No Brasil, a participação da mulher enquanto membro integrante da sociedade política, ou seja, com a possibilidade de ascender à cidadania, ficou expressa em alguns panfletos. Um exemplo significativo foi uma Representação de mulheres encaminhada ao Imperador Pedro I pedindo por seus maridos portugueses ameaçados de expulsão das terras brasileiras. Argumentavam que, se as mulheres europeias casadas com brasileiros não eram perseguidas, por analogia, os europeus casados com as senhoras brasileiras, tendo jurado a independência, não deviam perder a Pátria. Lamentavam não possuir alguns foros civis, que se transformavam em uma “moda universal” para se tornarem cidadãs efetivas. (Imagem 5)



Imagem 5: REQUERIMENTO, Rasão, e Justiça: [Representação dirigida a D. Pedro I, de mulheres do Brasil, esposas de portugueses, contra a distinção entre homens nascidos no País e em Portugal] "Assignada por uma terça parte das Senhoras Brasileiras'. Rio de Janeiro: Na Imprensa Nacional, 1823. [1]f., 31 cm.

 

Os redatores dos panfletos políticos e dos periódicos ainda reforçavam o conceito de “cidadão constitucional”. Era para esse modelo de cidadão que eles redigiam seus textos, transmitindo os principais fundamentos das linguagens do constitucionalismo e do liberalismo e explicando seus direitos e deveres. O jornal O Espelho, em outubro de 1821 defendia que os principais deveres do cidadão eram: “amar a Pátria, defendê-la com as armas quando for chamado pela Lei; obedecer à Constituição e às Leis; respeitar as autoridades constituídas e contribuir para as despesas do Estado”. De um lado, tais deveres deviam constar de modo permanente na Constituição, mas, de outro, também precisavam ser garantidos pelos respectivos direitos dos cidadãos. Logo, se havia deveres, também era preciso garantir os direitos.
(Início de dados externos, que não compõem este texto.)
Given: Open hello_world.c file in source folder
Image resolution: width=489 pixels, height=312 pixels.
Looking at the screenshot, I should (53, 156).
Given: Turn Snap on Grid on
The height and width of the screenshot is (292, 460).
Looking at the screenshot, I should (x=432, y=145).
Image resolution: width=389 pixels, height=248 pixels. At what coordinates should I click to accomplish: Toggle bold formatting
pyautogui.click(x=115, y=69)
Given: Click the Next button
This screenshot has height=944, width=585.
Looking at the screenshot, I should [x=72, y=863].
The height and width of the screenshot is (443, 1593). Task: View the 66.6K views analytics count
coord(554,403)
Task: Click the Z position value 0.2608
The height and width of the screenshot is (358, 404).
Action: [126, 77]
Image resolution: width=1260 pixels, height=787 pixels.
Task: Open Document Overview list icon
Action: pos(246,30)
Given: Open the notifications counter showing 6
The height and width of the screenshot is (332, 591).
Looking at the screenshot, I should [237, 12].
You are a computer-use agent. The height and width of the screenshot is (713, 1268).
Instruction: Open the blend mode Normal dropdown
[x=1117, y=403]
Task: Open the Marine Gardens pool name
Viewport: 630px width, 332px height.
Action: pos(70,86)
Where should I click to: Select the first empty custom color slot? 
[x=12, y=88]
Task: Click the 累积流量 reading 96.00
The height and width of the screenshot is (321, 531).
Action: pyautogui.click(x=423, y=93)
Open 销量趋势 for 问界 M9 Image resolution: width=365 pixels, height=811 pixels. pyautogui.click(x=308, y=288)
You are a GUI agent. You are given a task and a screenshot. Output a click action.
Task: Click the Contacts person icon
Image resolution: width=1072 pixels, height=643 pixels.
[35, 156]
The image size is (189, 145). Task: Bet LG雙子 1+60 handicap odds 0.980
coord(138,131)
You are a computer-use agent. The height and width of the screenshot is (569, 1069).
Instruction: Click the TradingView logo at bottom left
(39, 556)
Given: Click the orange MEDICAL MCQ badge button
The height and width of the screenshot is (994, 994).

O conceito alargado de cidadão impunha, portanto, ao indivíduo novos deveres cívicos, ao mesmo tempo que garantia a este a maioridade política, alcançada pelo seu direito de escolher livremente seus representantes que formariam as Assembleias, a quem passou a caber o Poder Legislativo.

Nesse sentido, no Estado que se organizou no Brasil, a partir do processo de Independência, se representava a vontade geral dos cidadãos, por meio das eleições, e se mantinha a perspectiva de homens livres, mas não iguais, já que a escravidão continuava a ser o baluarte da ordem e da segurança social. Por conseguinte, a fim de garantir a organização e o pleno funcionamento dessa sociedade brasileira em formação, era preciso dar ao povo uma Carta Constitucional, ainda que outorgada, como ocorreu em 1824, para configurar plenamente as linguagens políticas do constitucionalismo e do liberalismo.